Eternité. Demain, tous immortels ?
Philippe Nessmann et Léonard Dupond
De la Martinière, 2018
Forever young
Par Matthieu Freyheit
Une idée reçue laisse entendre que la littérature de jeunesse se refuse aux sujet difficiles, et en particulier la mort, alors même que celle-ci figure au rang des motifs incontournables des récits d’aventures, d’initiation, ou bien entendu des contes. Et si le panorama a pu connaître un phénomène d’édulcoration, le retour des coups durs et des coups du sort est maintenant acté par une production largement affranchie d’un certain nombre de pudeurs – qui, par ailleurs, sont loin d’avoir été son privilège. La mort, puisque c’est de cela qu’il s’agit, s’est tant et si bien installée dans l’imaginaire des publications de la jeunesse qu’elle est désormais traitée frontalement, dans la lignée des grands thèmes philosophiques dont les auteurs cherchent à s’emparer pour leur trouver un langage adéquat. Le présent ouvrage s’inscrit dans cette perspective en proposant une réflexion, plus contemporaine, sur la « mort de la mort », selon l’expression fameuse de Laurent Alexandre. Car au panthéon des rêves humains, l’immortalité figure en bonne position, ce qui suppose, comme l’annonce cet album, une spécificité humaine : la conscience du temps, et celle de la finitude.

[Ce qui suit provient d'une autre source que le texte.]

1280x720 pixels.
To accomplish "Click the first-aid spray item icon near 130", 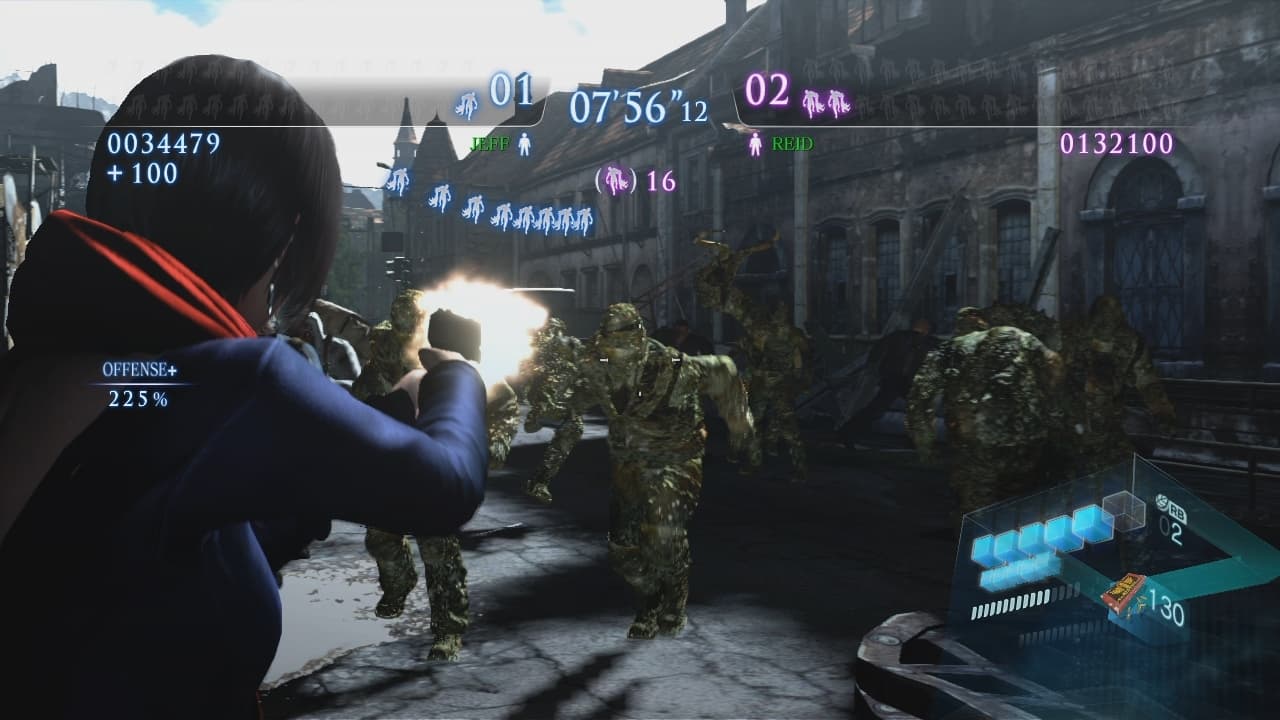I will coord(1125,590).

Dans une approche tour à tour diachronique et synchronique, Eternité retrace le parcours de cette rêverie singulière qui met en jeu l’évolution de notre rapport au temps, mais également celle de notre compréhension de la vie, du vivant, et de leur opposition à la mort ainsi que de leur complémentarité avec celle-ci. La mort apparaît à ce titre, par la quête de son dépassement, aussi bien comme le support de pratiques à expliciter (la momification), de phénomènes à observer et à explorer (diversité de la chronobiologie des formes du vivants), de lecture des phénomènes de grande échelle (relativisme temporel par élargissement à l’échelle de l’évolution, prise en compte des extinctions de masse, etc.), de figures imaginaires dont nous sommes devenus familiers (le zombie, entre autres), ou de stratégies de résistance par continuation de soi (« survivre par son œuvre »).

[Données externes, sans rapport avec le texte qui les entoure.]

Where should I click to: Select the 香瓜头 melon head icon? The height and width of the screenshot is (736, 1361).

Il s’agit donc, avant tout, de comprendre comment la vie et la mort constituent des principes structurants de notre organisation individuelle et collective, qu’il s’agisse de la compréhension de notre environnement ou de nos pratiques sociales et interpersonnelles, de notre propension à rêver et à désirer, et peut-être aussi de notre capacité à créer. Faut-il voir alors dans l’abolition de la mort le démantèlement de ces structures mentales individuelles et collectives ?
C’est nourri de ce questionnement sous-jacent que progresse Eternité pour mettre ensuite en avant les modalités pratiques du recul de la mort : qu’est-ce que vieillir, et comment évolue la perception du vieillissement ? La nature, qui semble induire le vieillissement, peut-elle paradoxalement nous aider à échapper aux effets du temps (biomimétisme) ? Quels usages faire des nouvelles technologies, dans un contexte de popularisation des rêves transhumanistes ? Et, bien sûr : comment penser l’éthique de l’immortalité ? Car le propos est aussi de distinguer ce qui peut être fait de ce qui doit être fait. De rappeler, en somme, les dangers de ce que Günther Anders appelait la « valeur obligeante » des technologies, dont il tirait, en 1977, la conclusion morale suivante : « La tâche morale la plus importante aujourd’hui consiste à faire comprendre aux hommes qu’ils doivent s’inquiéter et qu’ils doivent ouvertement proclamer leur peur légitime. » Et peut-être, pour ce faire, de produire et de trouver les outils nécessaires à la compréhension des phénomènes auxquels il donne naissance. En ne cédant pas à la panique mais en traitant l’inquiétude, qui est absence de repos, par le savoir autant que par l’esthétique, par le réalisme autant que par le fabuleux, par l’organique autant que par le technique, par le passé autant que par le présent et l’avenir, et bien sûr par le sérieux autant que par le ludique, Eternité. Demain, tous immortels ? est l’un de ces prodigieux outils, assurément.